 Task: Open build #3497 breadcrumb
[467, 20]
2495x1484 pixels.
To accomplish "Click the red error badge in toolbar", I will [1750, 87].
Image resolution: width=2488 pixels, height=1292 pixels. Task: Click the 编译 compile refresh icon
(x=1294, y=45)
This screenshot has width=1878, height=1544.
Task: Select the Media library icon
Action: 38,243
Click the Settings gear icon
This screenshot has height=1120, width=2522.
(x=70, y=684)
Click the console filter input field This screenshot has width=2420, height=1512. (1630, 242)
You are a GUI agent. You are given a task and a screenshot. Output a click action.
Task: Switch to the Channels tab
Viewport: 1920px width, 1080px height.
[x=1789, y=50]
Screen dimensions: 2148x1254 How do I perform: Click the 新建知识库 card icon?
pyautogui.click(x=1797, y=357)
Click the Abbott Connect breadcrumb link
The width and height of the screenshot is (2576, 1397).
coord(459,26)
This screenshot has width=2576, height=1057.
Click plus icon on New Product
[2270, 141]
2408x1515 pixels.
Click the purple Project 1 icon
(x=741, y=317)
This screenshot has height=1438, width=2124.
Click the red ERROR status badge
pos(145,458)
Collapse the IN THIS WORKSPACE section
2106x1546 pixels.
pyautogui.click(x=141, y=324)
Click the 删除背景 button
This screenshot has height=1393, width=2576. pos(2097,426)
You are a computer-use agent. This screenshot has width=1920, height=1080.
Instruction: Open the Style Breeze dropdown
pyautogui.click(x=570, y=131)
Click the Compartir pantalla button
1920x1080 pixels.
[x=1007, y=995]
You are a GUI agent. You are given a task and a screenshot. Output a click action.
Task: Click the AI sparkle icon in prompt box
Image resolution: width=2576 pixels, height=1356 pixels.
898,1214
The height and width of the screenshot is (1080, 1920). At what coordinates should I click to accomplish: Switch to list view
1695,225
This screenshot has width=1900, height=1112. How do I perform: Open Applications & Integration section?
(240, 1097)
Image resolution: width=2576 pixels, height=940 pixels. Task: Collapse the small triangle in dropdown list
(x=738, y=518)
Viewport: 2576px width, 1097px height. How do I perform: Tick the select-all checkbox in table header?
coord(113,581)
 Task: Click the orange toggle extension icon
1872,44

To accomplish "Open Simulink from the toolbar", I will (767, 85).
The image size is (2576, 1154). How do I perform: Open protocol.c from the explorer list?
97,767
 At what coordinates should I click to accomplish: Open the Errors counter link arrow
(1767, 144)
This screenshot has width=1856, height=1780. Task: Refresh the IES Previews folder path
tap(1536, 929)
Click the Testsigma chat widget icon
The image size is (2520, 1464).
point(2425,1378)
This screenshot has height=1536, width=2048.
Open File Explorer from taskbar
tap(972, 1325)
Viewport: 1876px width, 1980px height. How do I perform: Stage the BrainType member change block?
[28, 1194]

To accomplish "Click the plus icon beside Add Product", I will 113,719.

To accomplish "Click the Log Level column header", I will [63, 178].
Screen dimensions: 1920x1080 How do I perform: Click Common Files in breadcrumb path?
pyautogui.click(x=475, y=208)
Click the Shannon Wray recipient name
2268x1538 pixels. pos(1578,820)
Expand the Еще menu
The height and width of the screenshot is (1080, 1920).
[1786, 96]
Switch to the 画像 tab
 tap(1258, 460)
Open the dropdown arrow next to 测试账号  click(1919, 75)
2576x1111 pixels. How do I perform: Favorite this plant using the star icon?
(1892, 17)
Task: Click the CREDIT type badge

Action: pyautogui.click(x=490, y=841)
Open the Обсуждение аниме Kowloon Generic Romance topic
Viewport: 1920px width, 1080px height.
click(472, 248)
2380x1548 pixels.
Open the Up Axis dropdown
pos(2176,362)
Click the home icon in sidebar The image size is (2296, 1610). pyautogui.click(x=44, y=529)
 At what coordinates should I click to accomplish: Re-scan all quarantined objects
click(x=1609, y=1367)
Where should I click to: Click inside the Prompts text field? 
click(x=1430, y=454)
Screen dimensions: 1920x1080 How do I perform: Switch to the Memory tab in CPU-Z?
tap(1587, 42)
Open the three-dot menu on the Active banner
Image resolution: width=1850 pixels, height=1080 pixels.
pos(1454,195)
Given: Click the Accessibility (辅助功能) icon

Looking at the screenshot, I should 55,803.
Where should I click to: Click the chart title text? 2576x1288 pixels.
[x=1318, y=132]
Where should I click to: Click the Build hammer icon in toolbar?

__________

What is the number of lines in the records that hold "will"? Give the number by itself.

Written answer:
4